» INSTRUCTIONS TO FOLLOW
Reproduce word for word the lines of the records starting with the line that contains "REPORT in the title" and going on through the line that contains "click(x=218, y=199)", both of those lines included.

>> START INFORMATION SUPPLIED

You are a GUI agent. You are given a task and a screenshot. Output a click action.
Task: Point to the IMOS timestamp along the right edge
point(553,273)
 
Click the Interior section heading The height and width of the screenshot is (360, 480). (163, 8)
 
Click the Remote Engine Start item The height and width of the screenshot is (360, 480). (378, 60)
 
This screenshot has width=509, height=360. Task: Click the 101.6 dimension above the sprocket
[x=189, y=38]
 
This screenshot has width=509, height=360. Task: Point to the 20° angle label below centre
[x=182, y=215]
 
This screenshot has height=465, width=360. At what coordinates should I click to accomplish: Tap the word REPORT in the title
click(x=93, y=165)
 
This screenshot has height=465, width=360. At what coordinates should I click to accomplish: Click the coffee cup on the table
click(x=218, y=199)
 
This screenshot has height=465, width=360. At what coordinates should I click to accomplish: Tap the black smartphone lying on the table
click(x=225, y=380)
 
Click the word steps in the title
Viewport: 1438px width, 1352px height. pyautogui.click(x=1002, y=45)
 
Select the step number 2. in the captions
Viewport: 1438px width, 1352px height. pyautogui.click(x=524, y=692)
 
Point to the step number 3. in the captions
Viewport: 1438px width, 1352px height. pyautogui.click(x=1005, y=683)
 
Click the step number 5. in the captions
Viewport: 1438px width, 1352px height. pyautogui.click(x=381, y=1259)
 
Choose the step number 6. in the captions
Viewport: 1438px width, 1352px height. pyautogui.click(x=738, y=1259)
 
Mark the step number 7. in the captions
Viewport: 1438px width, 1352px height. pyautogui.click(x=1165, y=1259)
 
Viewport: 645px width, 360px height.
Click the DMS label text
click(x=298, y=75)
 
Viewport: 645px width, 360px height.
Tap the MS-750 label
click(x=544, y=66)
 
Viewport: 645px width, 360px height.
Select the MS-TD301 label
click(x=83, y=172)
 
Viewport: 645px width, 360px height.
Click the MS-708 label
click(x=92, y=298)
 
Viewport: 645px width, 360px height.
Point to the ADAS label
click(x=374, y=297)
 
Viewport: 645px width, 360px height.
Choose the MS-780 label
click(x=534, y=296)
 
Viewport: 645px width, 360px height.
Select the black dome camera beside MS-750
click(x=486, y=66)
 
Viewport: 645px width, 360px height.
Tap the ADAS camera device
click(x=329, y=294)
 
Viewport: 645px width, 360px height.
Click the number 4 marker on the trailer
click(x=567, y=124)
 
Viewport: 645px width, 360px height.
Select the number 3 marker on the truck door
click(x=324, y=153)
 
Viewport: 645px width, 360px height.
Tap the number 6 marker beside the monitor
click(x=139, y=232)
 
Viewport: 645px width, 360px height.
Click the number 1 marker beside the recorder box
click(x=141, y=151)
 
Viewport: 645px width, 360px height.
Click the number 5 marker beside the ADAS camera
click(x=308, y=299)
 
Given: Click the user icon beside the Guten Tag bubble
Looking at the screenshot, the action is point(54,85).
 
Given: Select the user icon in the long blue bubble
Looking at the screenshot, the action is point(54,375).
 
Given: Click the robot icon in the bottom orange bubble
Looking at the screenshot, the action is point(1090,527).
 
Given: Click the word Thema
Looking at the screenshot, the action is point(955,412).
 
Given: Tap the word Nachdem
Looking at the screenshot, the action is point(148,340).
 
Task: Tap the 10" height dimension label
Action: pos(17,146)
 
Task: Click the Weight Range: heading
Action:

>> END INFORMATION SUPPLIED

» FINISHED EXERCISE
This screenshot has height=465, width=360. At what coordinates should I click to accomplish: Tap the word REPORT in the title
click(x=93, y=165)
 
This screenshot has height=465, width=360. At what coordinates should I click to accomplish: Click the coffee cup on the table
click(x=218, y=199)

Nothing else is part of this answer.